BRUSHED MOTORS VS BRUSHLESS MOTORS
Brushless motors have become the industry standard in multirotor applications, and for good reason. Compared to their brushed counterparts, brushless motors are more powerful, more efficient and more significantly longer-lasting.
The multirotor industry has moved away from brushed motors for several reasons. Brushed motors, which utilize sacrificial contact brushes for operation, offer the benefit of very simple control and cheap electronics. On the other hand, they tend to require frequent maintenance and eventually wear-out, as the brushes must be cleaned and replaced for optimal operation, and are not favorable in situations requiring high torque. As speed increases so do brush friction and wear speed – significantly reducing overall efficiency, and wasting more energy as heat than generating the desired output, torque.

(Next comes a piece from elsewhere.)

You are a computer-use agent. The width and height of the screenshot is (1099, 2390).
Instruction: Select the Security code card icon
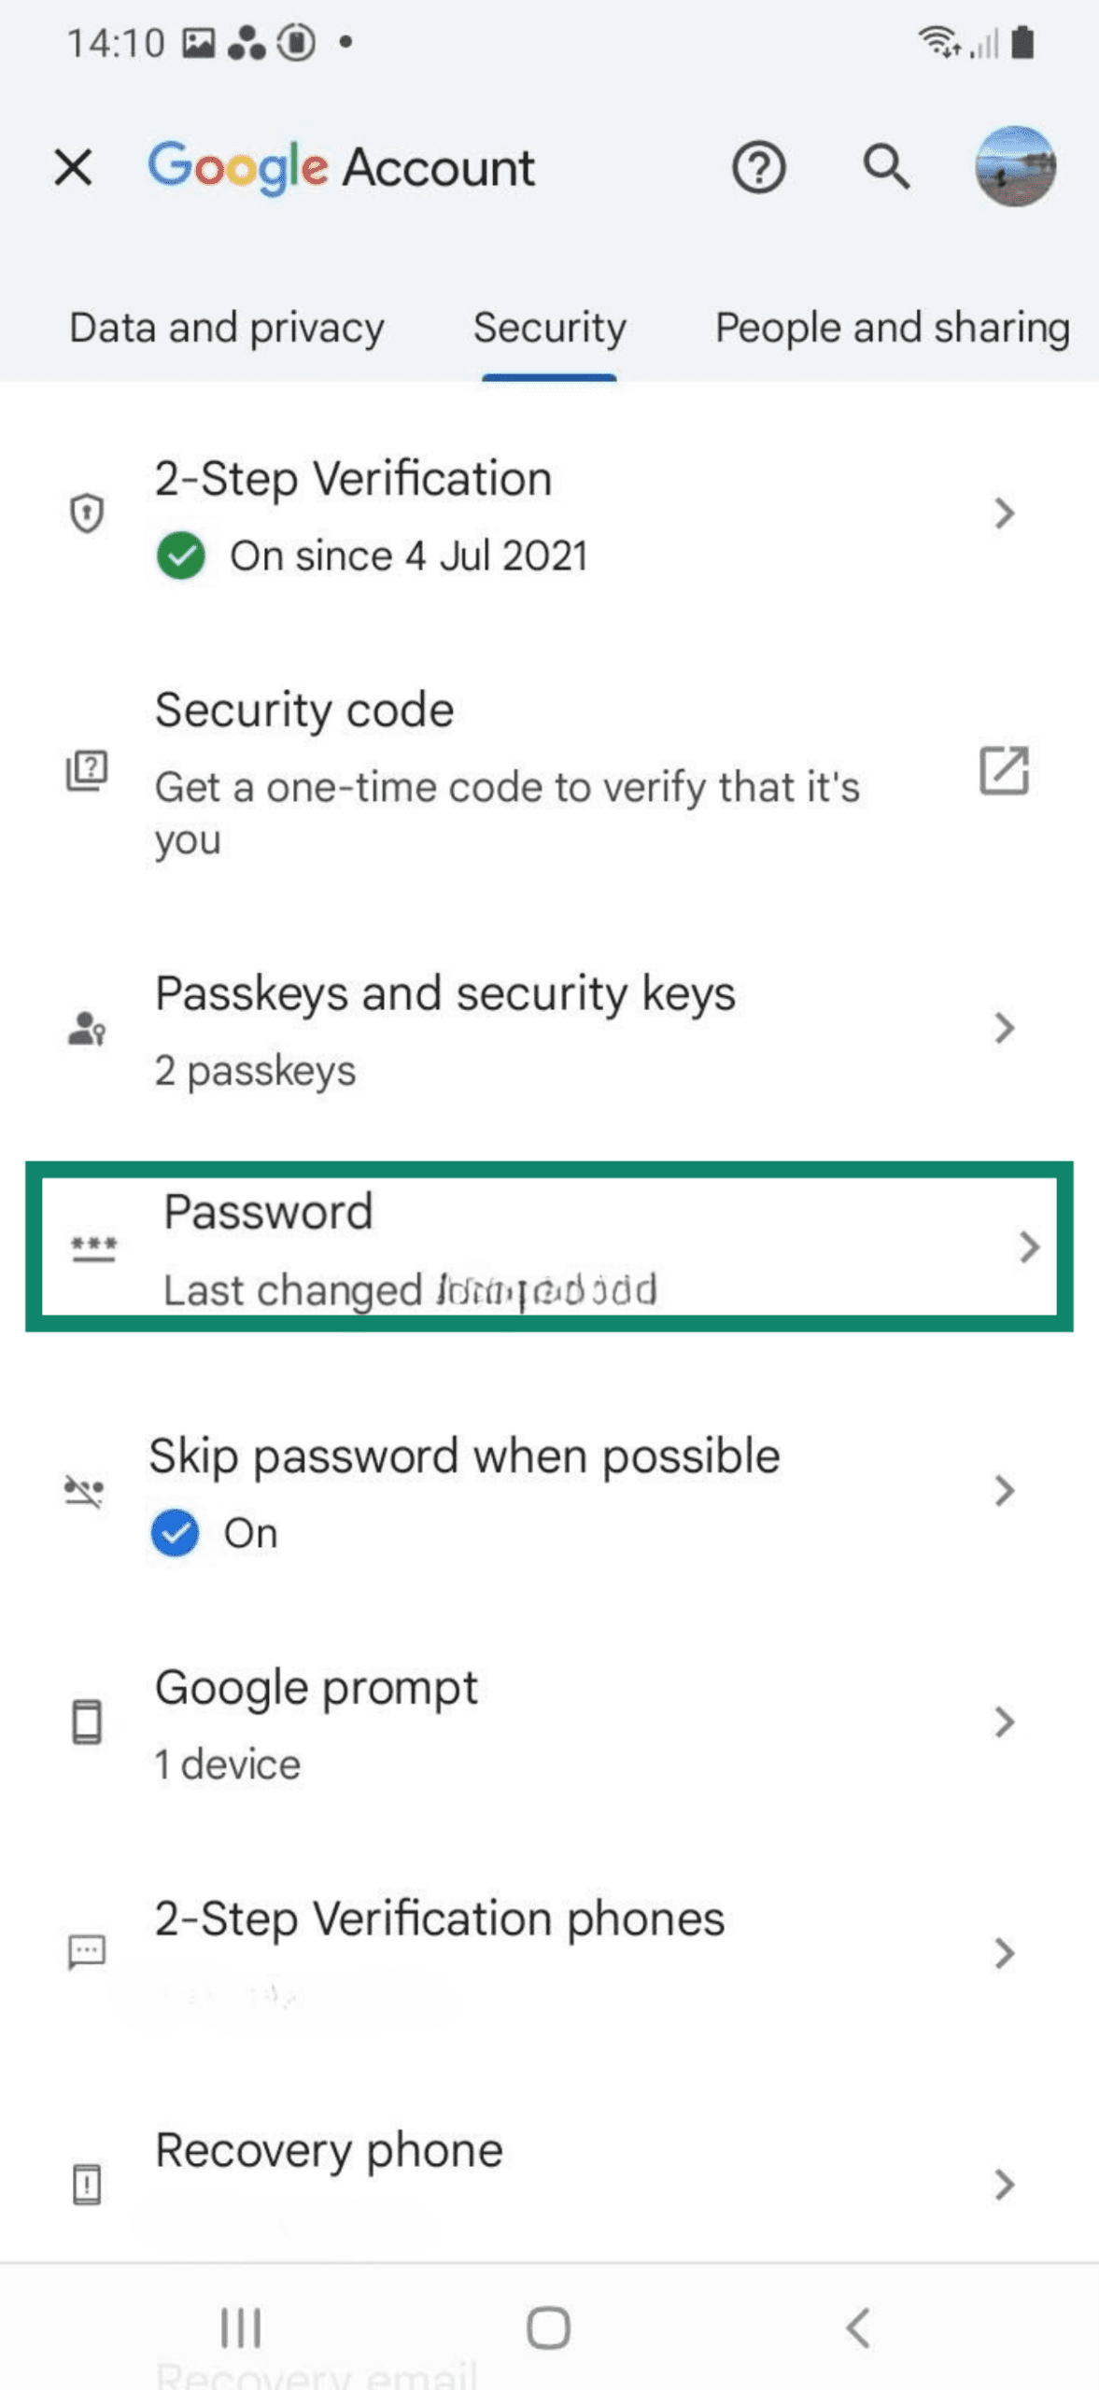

Other limitations of brushed motors include:
Inadequate heat dissipation caused by rotor design limitations
Low-speed range due to limitations imposed by the brushes
Electromagnetic interference (EMF noise) generated by brush arcing
Brushless motors solve the limitations of brushed motors, providing much higher output power, smaller size and weight, better heat dissipation and efficiency, wider operating speed ranges, and very low electrical noise operation.
When it comes to torque and power, brushless motors can’t be beat. While brushed motors have difficulties maintaining torque at varying speeds, brushless motors thrive and continue to improve with newer motor-control algorithms. Additionally, brushless motors have no electrical contacts designed for wear, providing the greatest advantage in reliability and required maintenance.